▶ What you have to do:
Can you write the next part of the article on Ali Moshiri's venture in Santa Cruz's San Jorge Gulf Basin, picking up after its final sentence?
** Start of Document text **
Ali Moshiri, the former president of Chevron's Africa and Latin America division, is returning to Argentina — not through Vaca Muerta this time, but through the mature conventional fields of the San Jorge Gulf Basin.
His firm, Amos Global Energy Management (AGEM), has formed a joint venture with former YPF executive Doris Capurro and Patagonian conventional operator Roch to acquire three conventional blocks in Santa Cruz province in a play built around secondary and tertiary recovery. The deal has not yet been formally announced.
The basin's Atlantic export routes — which bypass the Strait of Hormuz and the Suez Canal — give the play an additional structural dimension as Middle East supply disruption continues to push crude prices higher, making financially viable what did not close at previous price levels.
The consortium operates through Roch Proyectos S.A.U., which also includes a U.S. fund identified by Shale24 as Explorador, whose public identity could not be independently confirmed. The three blocks — Cañadón Yatel, El Guadal–Lomas del Cuy, and Cerro Piedra–Cerro Guadal Norte — sit in the northern sector of Santa Cruz province within the San Jorge Gulf Basin, Argentina's second-largest hydrocarbon-producing region after the Neuquén Basin. The blocks were among 10 mature areas YPF transferred to Fomento Minero de Santa Cruz (FOMICRUZ), Santa Cruz province's state energy and mining company, in June 2025 as part of YPF's 4x4 plan — a strategic program to concentrate capital on four core Vaca Muerta areas while divesting non-core assets. The 10 areas combined were producing approximately 27,760 bbl/d in September 2025, ahead of the production decline recorded during the operational transition period.
** End of Document text **
** Start of Information shown **
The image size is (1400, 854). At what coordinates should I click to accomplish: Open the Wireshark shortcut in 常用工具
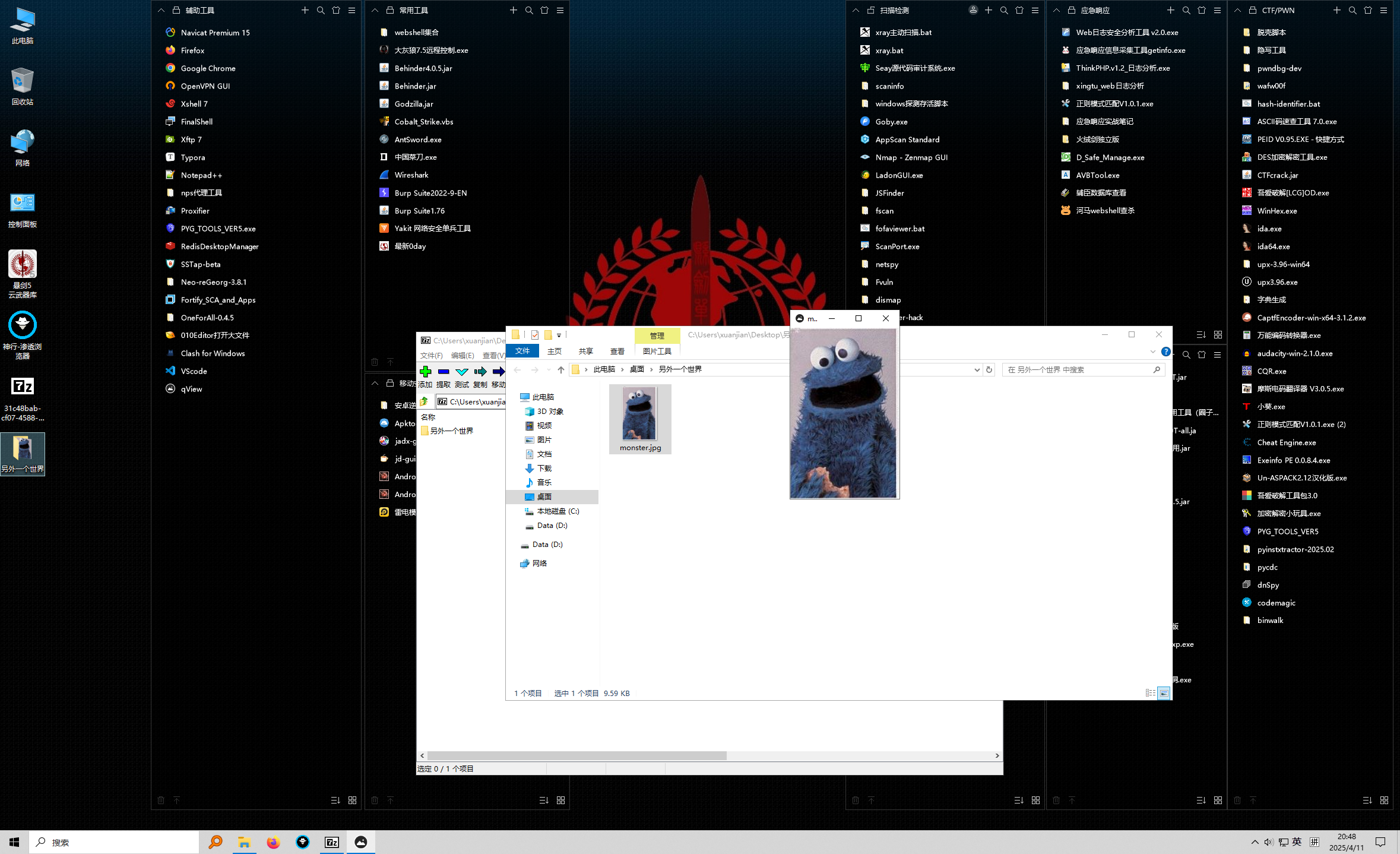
** End of Information shown **
▶ Output of the task:
Moshiri's Return to Argentina
Moshiri spent 39 years at Chevron, joining as a reservoir engineer in 1978 and retiring in 2017 as president of the Africa and Latin America division. His most cited Argentina transaction is the Loma Campana joint venture — a $1.2 billion agreement with YPF signed in 2013 that became the first major international partnership to unlock Vaca Muerta's development. He founded AGEM in 2019 as a Delaware corporation based in Houston, with a mandate to identify, acquire, and operate undervalued upstream assets in Latin America where institutional capital does not reach — due to regulatory constraints, political risk perception, or deal-size thresholds.
AGEM's existing portfolio reflects that thesis. In Venezuela, the firm signed an agreement to acquire Sinopec's 32% stake in PetroParia, a joint venture operating in the Golfo de Paria, an offshore producing region in the northeastern part of the country, pending U.S. and Venezuelan regulatory approval. AGEM is also raising up to $2 billion in a new Venezuela-focused fund alongside Gramercy Funds Management, a global emerging markets investment manager, contingent on sanctions relief. A 2019 attempt to enter Vaca Muerta through Gas y Petróleo del Neuquén (GyP), Neuquén province's state oil and gas company, did not materialize. The San Jorge Gulf Basin acquisition marks a different Argentine entry point.
Capurro and Roch
Doris Capurro served as YPF's vice president for institutional affairs from 2012 to 2015 — a tenure that spanned the negotiations culminating in the Loma Campana agreement with Chevron, placing her and Moshiri on opposite sides of the same table more than a decade ago. After leaving YPF in 2015, she founded LUFT Energía, an Argentine energy investment fund that participated in structuring the first wind farm awarded under RenovAr, Argentina's competitive renewable energy auction program, operating in partnership with Pampa Energía, a diversified Argentine energy company, and Castlelake, a U.S. private equity fund. Her entry into conventional upstream represents a portfolio shift: from renewables to mature crude.
Roch brings decades of conventional operations in the basin and an active local supply chain, materially reducing mobilization and start-up costs for new drilling campaigns.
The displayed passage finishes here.